Kemudian hubungan antara yudikatif dan legislatif memiliki gagasan checks and balances yang diusulkan agar lembaga yudisial diberikan wewenang untuk menguji undang-undang terhadap UUD. Ini pun kemudian diterima dan dituangkan di dalam Pasal 24 UUD 1945, bukan saja isinya yang di uji akan tetapi juga prosedur (uji formal). Mahkamah Konstitusi (MK) menguji undang-undang terhadap UUD sedangkan Mahkamah Agung (MA) menguji peraturan perundang-undangan di bawah undang-undang terhadap peraturan perundang-undangan yang di atasnya. Dalam kaitan dengan checks and balances itu pula diajukan gagasan perubahan terhadap sistem parlemen. Supremasi MPR yang terdiri dari tiga unsur (DPR, Utusan Daerah, dan Utusan Golongan) disusulkan perubahan menjadi parlemen sistem bikameral (dua kamar) yang terajut dalam mekanisme checks and balances dengan lembaga Negara lainnya khususnya dengan lembaga Eksekutif dan Yudikatif.
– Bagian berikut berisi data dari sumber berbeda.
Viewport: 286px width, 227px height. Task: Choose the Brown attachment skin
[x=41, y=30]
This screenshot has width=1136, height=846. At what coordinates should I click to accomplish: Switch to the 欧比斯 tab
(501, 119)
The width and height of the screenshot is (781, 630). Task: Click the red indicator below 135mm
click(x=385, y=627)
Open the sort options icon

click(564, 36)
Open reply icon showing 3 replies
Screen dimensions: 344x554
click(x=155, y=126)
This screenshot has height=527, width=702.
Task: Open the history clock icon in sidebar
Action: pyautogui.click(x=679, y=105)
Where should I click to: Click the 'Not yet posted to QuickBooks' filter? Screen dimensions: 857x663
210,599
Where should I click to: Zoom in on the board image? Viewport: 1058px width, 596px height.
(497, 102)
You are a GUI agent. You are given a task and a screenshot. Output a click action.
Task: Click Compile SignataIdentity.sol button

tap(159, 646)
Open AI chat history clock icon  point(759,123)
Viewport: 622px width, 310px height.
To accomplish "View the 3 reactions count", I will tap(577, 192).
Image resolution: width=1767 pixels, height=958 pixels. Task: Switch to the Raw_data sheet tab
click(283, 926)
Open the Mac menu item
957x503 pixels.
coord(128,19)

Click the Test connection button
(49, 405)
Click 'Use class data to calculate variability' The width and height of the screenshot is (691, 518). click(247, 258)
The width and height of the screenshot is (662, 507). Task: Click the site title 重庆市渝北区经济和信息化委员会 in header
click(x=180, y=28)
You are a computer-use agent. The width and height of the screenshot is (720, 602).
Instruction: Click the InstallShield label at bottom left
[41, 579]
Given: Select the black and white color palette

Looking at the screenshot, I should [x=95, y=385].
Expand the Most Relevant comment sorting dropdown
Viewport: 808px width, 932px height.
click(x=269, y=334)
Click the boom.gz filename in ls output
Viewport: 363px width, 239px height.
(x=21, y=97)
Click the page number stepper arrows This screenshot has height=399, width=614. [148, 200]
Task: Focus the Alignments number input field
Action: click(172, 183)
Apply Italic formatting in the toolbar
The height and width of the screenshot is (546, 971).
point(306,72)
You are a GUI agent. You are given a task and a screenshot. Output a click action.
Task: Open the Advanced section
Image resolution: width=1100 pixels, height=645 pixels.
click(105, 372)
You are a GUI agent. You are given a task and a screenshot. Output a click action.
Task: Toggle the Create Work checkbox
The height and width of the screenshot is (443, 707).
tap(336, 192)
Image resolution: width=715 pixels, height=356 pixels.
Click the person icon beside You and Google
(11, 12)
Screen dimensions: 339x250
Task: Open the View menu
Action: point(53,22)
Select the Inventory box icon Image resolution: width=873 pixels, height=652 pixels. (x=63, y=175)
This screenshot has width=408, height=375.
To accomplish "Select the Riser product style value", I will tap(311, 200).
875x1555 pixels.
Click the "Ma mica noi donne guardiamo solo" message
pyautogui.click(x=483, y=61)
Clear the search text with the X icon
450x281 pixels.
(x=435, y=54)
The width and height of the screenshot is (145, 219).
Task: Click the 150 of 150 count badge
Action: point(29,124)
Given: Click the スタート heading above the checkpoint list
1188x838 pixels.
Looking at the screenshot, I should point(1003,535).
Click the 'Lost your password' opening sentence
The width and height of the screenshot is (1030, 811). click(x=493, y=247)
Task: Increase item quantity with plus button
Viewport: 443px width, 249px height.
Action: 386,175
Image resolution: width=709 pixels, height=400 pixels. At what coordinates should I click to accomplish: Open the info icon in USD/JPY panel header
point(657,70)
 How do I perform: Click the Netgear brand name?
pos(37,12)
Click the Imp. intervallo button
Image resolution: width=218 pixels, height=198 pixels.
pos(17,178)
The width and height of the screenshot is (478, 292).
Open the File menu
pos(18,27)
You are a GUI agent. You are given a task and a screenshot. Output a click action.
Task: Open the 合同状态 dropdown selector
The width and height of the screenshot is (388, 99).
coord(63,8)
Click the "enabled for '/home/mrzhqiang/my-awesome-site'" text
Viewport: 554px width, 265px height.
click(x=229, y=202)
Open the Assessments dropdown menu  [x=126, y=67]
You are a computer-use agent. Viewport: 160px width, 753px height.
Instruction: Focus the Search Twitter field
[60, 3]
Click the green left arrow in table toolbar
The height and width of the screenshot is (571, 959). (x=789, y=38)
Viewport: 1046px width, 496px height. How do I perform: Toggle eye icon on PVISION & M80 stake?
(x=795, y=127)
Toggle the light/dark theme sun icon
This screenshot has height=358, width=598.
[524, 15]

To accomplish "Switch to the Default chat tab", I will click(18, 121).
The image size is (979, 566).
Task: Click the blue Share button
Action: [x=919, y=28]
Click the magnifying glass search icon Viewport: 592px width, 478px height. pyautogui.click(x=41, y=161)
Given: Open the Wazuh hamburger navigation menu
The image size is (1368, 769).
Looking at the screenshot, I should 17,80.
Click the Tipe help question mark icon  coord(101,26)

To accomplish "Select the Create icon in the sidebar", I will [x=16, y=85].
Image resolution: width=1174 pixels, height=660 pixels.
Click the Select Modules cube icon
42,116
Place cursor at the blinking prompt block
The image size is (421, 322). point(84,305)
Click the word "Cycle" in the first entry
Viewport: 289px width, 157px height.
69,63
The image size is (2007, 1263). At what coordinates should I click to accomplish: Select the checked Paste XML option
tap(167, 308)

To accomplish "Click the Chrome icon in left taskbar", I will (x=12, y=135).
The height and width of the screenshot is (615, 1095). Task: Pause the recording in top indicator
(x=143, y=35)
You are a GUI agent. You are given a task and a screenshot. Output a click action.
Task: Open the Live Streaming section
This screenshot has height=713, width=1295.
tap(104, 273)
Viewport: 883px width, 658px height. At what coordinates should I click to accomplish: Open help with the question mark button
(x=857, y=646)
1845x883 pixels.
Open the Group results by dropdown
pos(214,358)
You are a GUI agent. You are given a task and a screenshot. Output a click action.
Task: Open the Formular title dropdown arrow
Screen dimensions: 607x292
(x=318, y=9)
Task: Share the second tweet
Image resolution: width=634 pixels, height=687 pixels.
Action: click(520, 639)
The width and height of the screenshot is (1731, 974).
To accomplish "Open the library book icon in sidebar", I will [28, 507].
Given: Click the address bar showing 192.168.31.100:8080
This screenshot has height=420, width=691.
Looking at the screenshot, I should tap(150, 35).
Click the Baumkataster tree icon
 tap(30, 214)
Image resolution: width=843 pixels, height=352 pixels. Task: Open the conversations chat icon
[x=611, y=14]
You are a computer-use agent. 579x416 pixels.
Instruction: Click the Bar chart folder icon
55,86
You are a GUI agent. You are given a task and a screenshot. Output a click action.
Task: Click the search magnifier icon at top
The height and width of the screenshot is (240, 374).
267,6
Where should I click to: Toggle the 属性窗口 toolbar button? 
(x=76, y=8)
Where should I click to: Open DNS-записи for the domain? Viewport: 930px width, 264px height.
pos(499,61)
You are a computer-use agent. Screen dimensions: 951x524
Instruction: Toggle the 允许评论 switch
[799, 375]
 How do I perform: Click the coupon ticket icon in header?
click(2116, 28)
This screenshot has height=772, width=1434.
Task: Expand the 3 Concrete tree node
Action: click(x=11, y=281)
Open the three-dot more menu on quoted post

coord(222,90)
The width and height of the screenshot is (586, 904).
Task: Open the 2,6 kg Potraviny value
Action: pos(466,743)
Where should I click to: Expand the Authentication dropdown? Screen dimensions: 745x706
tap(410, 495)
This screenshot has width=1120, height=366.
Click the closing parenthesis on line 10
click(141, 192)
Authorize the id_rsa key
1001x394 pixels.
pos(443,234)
Gagasan ini menghendaki agar parlemen terdiri dari lembaga perwakilan politik yakni DPR dan lembaga perwakilan territorial yakni DPD (Dewan Perwakilan Daerah). Pada mulanya, kedua lembaga ini digagas dengan fungsi seperti parlemen yang memiliki DPR dan Senat yang mempunyai fungsi legislasi dan fungsi-fungsi parlemen lainnya seperti fungsi pengawasan dan fungsi anggaran.